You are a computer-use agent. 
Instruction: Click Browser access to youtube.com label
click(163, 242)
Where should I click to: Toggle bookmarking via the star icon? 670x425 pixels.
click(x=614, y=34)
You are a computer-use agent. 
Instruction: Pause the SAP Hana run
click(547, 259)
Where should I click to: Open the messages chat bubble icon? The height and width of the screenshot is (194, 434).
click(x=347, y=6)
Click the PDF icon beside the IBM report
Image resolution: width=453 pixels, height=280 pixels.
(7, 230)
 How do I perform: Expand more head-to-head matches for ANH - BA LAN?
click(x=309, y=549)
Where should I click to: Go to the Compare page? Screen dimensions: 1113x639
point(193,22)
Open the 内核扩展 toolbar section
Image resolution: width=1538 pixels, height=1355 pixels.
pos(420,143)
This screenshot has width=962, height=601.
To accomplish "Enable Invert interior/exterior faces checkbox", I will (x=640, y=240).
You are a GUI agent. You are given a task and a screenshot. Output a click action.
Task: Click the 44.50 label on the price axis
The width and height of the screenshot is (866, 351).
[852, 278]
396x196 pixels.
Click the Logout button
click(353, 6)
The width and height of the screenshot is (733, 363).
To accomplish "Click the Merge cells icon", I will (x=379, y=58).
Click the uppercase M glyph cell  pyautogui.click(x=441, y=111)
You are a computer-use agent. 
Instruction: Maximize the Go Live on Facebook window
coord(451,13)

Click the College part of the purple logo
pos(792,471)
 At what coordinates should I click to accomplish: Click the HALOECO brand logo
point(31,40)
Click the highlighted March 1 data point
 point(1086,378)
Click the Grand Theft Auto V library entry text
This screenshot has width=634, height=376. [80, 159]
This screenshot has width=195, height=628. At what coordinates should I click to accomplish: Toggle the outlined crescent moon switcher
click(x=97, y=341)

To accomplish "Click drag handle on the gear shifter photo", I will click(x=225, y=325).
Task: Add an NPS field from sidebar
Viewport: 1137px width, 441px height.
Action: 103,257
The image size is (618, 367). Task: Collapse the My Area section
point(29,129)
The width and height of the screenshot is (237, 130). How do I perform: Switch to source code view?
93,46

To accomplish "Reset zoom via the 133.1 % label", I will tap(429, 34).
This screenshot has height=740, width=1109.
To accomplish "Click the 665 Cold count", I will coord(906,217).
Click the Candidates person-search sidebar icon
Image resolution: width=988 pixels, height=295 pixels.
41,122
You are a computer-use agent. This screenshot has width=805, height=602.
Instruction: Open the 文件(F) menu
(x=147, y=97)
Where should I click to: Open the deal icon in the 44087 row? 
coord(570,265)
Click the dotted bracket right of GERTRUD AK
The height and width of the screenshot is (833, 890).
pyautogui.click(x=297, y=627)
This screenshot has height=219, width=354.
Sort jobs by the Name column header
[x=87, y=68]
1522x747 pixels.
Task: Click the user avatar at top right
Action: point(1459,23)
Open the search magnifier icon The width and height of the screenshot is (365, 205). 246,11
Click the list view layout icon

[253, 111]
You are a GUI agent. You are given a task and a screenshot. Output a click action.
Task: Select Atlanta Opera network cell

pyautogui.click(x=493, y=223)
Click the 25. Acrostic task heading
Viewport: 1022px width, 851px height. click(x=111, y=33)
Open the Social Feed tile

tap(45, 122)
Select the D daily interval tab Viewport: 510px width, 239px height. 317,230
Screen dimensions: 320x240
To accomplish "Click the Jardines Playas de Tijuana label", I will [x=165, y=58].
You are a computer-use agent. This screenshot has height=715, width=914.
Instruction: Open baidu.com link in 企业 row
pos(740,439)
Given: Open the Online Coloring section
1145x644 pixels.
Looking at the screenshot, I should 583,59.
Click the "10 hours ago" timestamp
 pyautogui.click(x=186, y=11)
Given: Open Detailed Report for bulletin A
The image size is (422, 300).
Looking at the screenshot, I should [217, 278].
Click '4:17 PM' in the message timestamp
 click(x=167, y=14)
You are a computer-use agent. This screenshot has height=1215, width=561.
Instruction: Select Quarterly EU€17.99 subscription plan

= = = =

_What you have to do_. The listing above is to be copied exactly, in full.

_Response box_.
You are a computer-use agent. 
Instruction: Click Browser access to youtube.com label
click(163, 242)
Where should I click to: Toggle bookmarking via the star icon? 670x425 pixels.
click(x=614, y=34)
You are a computer-use agent. 
Instruction: Pause the SAP Hana run
click(547, 259)
Where should I click to: Open the messages chat bubble icon? The height and width of the screenshot is (194, 434).
click(x=347, y=6)
Click the PDF icon beside the IBM report
Image resolution: width=453 pixels, height=280 pixels.
(7, 230)
 How do I perform: Expand more head-to-head matches for ANH - BA LAN?
click(x=309, y=549)
Where should I click to: Go to the Compare page? Screen dimensions: 1113x639
point(193,22)
Open the 内核扩展 toolbar section
Image resolution: width=1538 pixels, height=1355 pixels.
pos(420,143)
This screenshot has width=962, height=601.
To accomplish "Enable Invert interior/exterior faces checkbox", I will (x=640, y=240).
You are a GUI agent. You are given a task and a screenshot. Output a click action.
Task: Click the 44.50 label on the price axis
The width and height of the screenshot is (866, 351).
[852, 278]
396x196 pixels.
Click the Logout button
click(353, 6)
The width and height of the screenshot is (733, 363).
To accomplish "Click the Merge cells icon", I will (x=379, y=58).
Click the uppercase M glyph cell  pyautogui.click(x=441, y=111)
You are a computer-use agent. 
Instruction: Maximize the Go Live on Facebook window
coord(451,13)

Click the College part of the purple logo
pos(792,471)
 At what coordinates should I click to accomplish: Click the HALOECO brand logo
point(31,40)
Click the highlighted March 1 data point
 point(1086,378)
Click the Grand Theft Auto V library entry text
This screenshot has width=634, height=376. [80, 159]
This screenshot has width=195, height=628. At what coordinates should I click to accomplish: Toggle the outlined crescent moon switcher
click(x=97, y=341)

To accomplish "Click drag handle on the gear shifter photo", I will click(x=225, y=325).
Task: Add an NPS field from sidebar
Viewport: 1137px width, 441px height.
Action: 103,257
The image size is (618, 367). Task: Collapse the My Area section
point(29,129)
The width and height of the screenshot is (237, 130). How do I perform: Switch to source code view?
93,46

To accomplish "Reset zoom via the 133.1 % label", I will tap(429, 34).
This screenshot has height=740, width=1109.
To accomplish "Click the 665 Cold count", I will coord(906,217).
Click the Candidates person-search sidebar icon
Image resolution: width=988 pixels, height=295 pixels.
41,122
You are a computer-use agent. This screenshot has width=805, height=602.
Instruction: Open the 文件(F) menu
(x=147, y=97)
Where should I click to: Open the deal icon in the 44087 row? 
coord(570,265)
Click the dotted bracket right of GERTRUD AK
The height and width of the screenshot is (833, 890).
pyautogui.click(x=297, y=627)
This screenshot has height=219, width=354.
Sort jobs by the Name column header
[x=87, y=68]
1522x747 pixels.
Task: Click the user avatar at top right
Action: point(1459,23)
Open the search magnifier icon The width and height of the screenshot is (365, 205). 246,11
Click the list view layout icon

[253, 111]
You are a GUI agent. You are given a task and a screenshot. Output a click action.
Task: Select Atlanta Opera network cell

pyautogui.click(x=493, y=223)
Click the 25. Acrostic task heading
Viewport: 1022px width, 851px height. click(x=111, y=33)
Open the Social Feed tile

tap(45, 122)
Select the D daily interval tab Viewport: 510px width, 239px height. 317,230
Screen dimensions: 320x240
To accomplish "Click the Jardines Playas de Tijuana label", I will [x=165, y=58].
You are a computer-use agent. This screenshot has height=715, width=914.
Instruction: Open baidu.com link in 企业 row
pos(740,439)
Given: Open the Online Coloring section
1145x644 pixels.
Looking at the screenshot, I should 583,59.
Click the "10 hours ago" timestamp
 pyautogui.click(x=186, y=11)
Given: Open Detailed Report for bulletin A
The image size is (422, 300).
Looking at the screenshot, I should [217, 278].
Click '4:17 PM' in the message timestamp
 click(x=167, y=14)
You are a computer-use agent. This screenshot has height=1215, width=561.
Instruction: Select Quarterly EU€17.99 subscription plan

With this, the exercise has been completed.